● The records:
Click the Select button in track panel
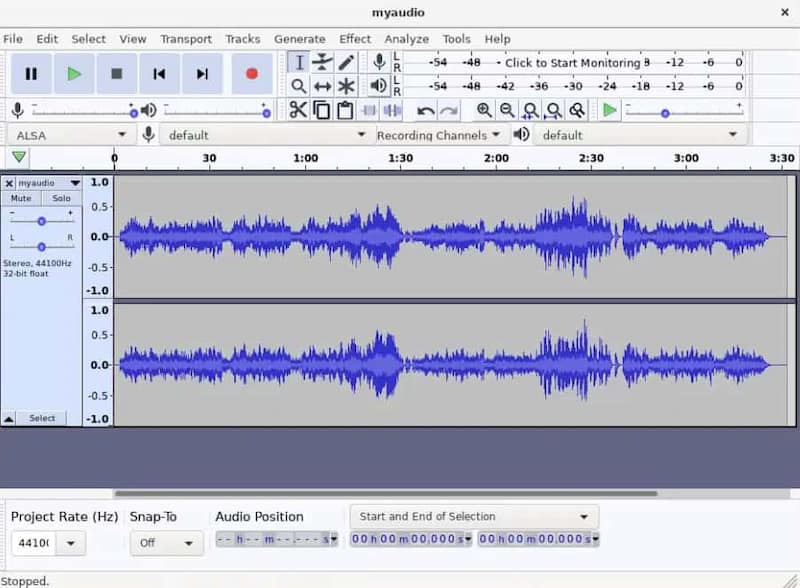Viewport: 800px width, 588px height. [42, 418]
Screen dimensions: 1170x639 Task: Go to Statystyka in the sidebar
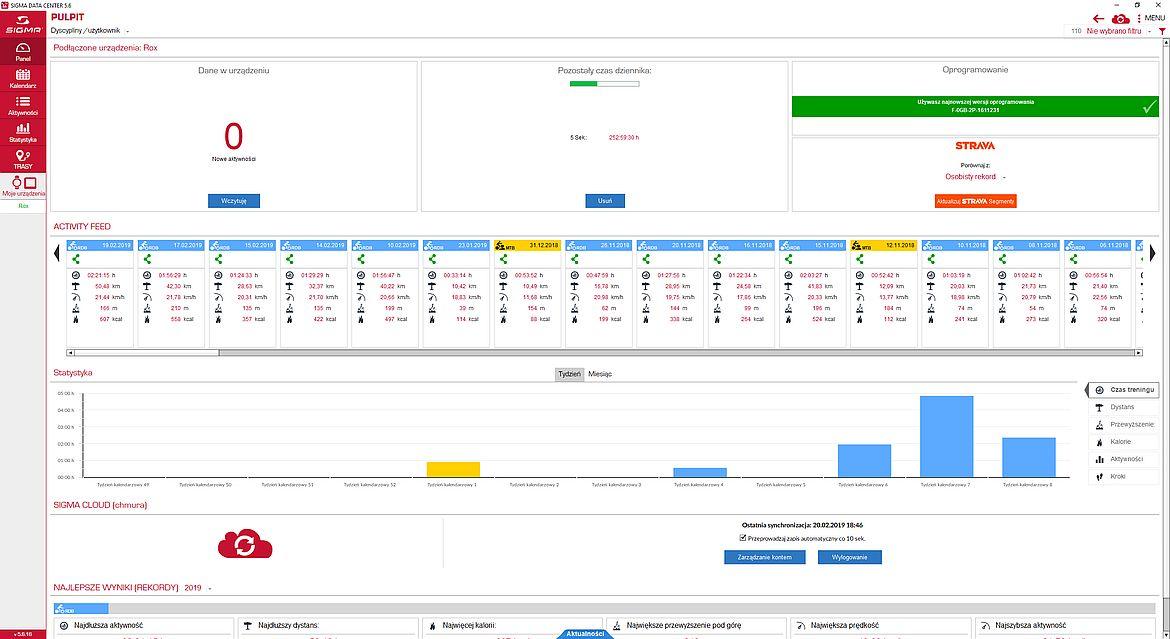pos(22,132)
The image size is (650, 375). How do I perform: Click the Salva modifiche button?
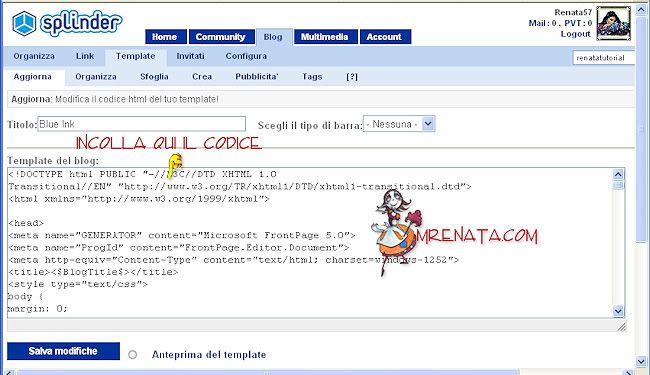pyautogui.click(x=63, y=351)
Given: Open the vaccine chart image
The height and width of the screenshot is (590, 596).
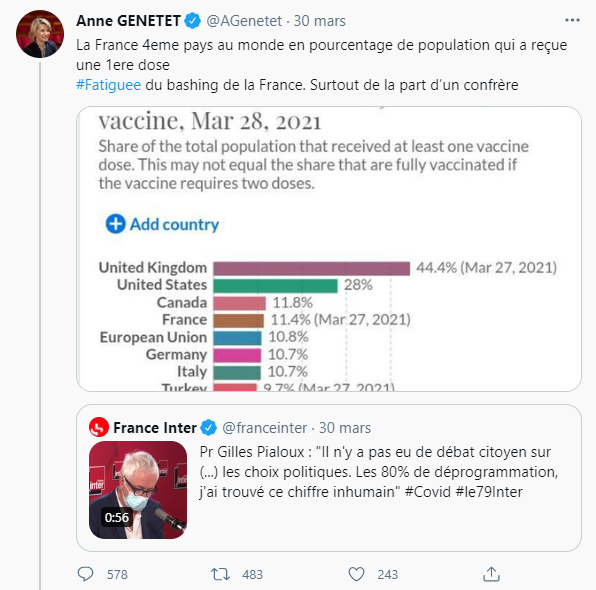Looking at the screenshot, I should click(329, 249).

● Aim of the exercise:
If pictures appear among the entries above, omit them; repeat everything else verbatim.

● Your solution:
Click the Select button in track panel
Viewport: 800px width, 588px height. [42, 418]
Screen dimensions: 1170x639 Task: Go to Statystyka in the sidebar
pos(22,132)
The image size is (650, 375). How do I perform: Click the Salva modifiche button?
pyautogui.click(x=63, y=351)
Given: Open the vaccine chart image
The height and width of the screenshot is (590, 596).
Looking at the screenshot, I should click(329, 249).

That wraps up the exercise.